• [Page extract]:

THREE people, including a teenage boy, were branded lucky to be alive after they were plucked from the North Sea by lifeboatmen when a fishing boat sank on Monday morning.

THREE people, including a teenage boy, were branded lucky to be alive after they were plucked from the North Sea by lifeboatmen when a fishing boat sank on Monday morning.

The 36ft clinker-built wooden boat, The Viking, disappeared beneath the waves 12 miles off Happisburgh as the Caister independent lifeboat arrived on scene - and while the three were hauled from the water, the lifeboat crew were unable to save a dog that had been inside the boat.

Lifeboat chairman Paul Garrod, who was one of the four-strong crew on the Bernard Matthews II, led by coxswain Paul Williams, said: “They are certainly lucky to be alive. If we had been another two minutes getting there, there would have been three dead people in the water.

“The coxswain has been on the boat 34 years and he said he has never seen a rescue like it.”

While the three were hauled from the water, the lifeboat crew were unable to save a dog that had been on board.

It is believed the owner of the Lowestoft-based boat and his stepson were escorting a diver on a trip to explore a wreck off Happisburgh.

During rough weather on Sunday night, the vessel lost power including radio communications and began to take on water.

As the risk of sinking grew in the 3m swell, the vessel was able to contact Lowestoft harbour by mobile phone and Yarmouth coastguards mobilised Caister lifeboat and the RNLI boat from Happisburgh at about 8.20am.

The superior speed of the jet-propelled Dutch-built boat from Caister enabled it to get on scene first.

Caister crew member Jason Delf said: “If we had been 30 seconds later we would not have seen the boat go down and would not have been able to locate the people in the water.”

They found the father and son clinging to each other in the water, the father not even having had time to put on a lifejacket before the boat went down.

The three were brought back to Gorleston Lifeboat Station where paramedics checked them over before an ambulance took them to James Paget University Hospital to be treated for cold and shock.

Praising the Caister crew, coastguard watch manager Christine Martyn said: “With a swell like that, finding the people in the water would have been like looking for a ball in a very lumpy mattress.”

She said the combined effect of the sea temperature and the shock of going into the water would have quickly had life-threatening consequences if they had not been rescued so swiftly.

Happisburgh lifeboat's senior helm Cubitt Siely said: “There were heavy seas on the way out and when we got there we conducted a search of the scene,” said Mr Siely.

“We were then stood down and returned home. Unfortunately the conditions had changed so we had heavy seas on the way back as well.”

Gary Horton, assistant harbourmaster in Lowestoft, praised the good work done by the duty bridge operator - which may have saved the crew's lives.

As the Viking had lost all power, he said, the boat's only way of contacting anyone was a mobile phone.

“We received a call at around 8.10am but the line was very poor and it was only because the bridge operator persevered and managed to get details of The Viking's location that he was then able to relay that to the Coastguard who co-ordinated the rescue. It was very good work.”

• [Recorded data]:
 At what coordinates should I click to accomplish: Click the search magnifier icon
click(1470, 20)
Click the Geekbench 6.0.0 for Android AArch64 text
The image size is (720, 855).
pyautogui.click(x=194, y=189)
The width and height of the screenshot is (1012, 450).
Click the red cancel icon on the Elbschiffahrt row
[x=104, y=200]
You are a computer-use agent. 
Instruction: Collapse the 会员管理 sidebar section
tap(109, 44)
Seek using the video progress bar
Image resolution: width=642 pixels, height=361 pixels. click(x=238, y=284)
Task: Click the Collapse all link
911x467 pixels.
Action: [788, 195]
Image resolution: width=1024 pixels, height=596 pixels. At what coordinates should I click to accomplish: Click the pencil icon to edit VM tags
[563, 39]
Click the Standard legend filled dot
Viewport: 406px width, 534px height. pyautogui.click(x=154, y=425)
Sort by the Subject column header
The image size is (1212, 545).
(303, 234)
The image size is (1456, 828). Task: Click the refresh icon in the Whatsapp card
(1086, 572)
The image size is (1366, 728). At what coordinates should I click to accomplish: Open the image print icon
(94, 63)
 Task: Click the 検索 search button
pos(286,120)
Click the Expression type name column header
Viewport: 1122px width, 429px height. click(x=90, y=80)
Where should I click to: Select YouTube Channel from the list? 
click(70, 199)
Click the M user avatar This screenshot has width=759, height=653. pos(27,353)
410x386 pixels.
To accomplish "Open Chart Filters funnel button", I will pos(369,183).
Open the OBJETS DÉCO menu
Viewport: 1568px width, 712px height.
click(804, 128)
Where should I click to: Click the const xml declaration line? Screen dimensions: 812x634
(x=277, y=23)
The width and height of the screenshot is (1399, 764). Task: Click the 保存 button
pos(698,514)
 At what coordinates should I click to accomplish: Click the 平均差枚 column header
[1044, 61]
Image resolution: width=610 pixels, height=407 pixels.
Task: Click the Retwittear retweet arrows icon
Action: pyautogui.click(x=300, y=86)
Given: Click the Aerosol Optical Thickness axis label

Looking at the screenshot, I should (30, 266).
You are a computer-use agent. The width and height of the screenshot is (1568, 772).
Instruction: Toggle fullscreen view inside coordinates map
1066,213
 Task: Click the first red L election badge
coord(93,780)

• [Instructions]:
A. In the lifeboat rescue article, how far off Happisburgh did The Viking sink?
B. Retype the lifeboat rescue article between "Caister crew member" and "rescued so swiftly.", inclusive.
C. State whether each statement agrees with the lifeboat rescue article, and support each answer with the deciding words of the article quoted exactly.
(i) The RNLI boat from Happisburgh reached the scene before the Caister lifeboat.
(ii) The three rescued people were treated at James Paget University Hospital for cold and shock.
(iii) The father was wearing a lifejacket when the boat went down.
The rows have no connection to the lifeboat rescue article.

• [Results of the exercise]:
A. 12 miles off Happisburgh.

B.
Caister crew member Jason Delf said: “If we had been 30 seconds later we would not have seen the boat go down and would not have been able to locate the people in the water.”

They found the father and son clinging to each other in the water, the father not even having had time to put on a lifejacket before the boat went down.

The three were brought back to Gorleston Lifeboat Station where paramedics checked them over before an ambulance took them to James Paget University Hospital to be treated for cold and shock.

Praising the Caister crew, coastguard watch manager Christine Martyn said: “With a swell like that, finding the people in the water would have been like looking for a ball in a very lumpy mattress.”

She said the combined effect of the sea temperature and the shock of going into the water would have quickly had life-threatening consequences if they had not been rescued so swiftly.

C.
(i) No: "The superior speed of the jet-propelled Dutch-built boat from Caister enabled it to get on scene first."
(ii) Yes: "an ambulance took them to James Paget University Hospital to be treated for cold and shock."
(iii) No: "the father not even having had time to put on a lifejacket before the boat went down."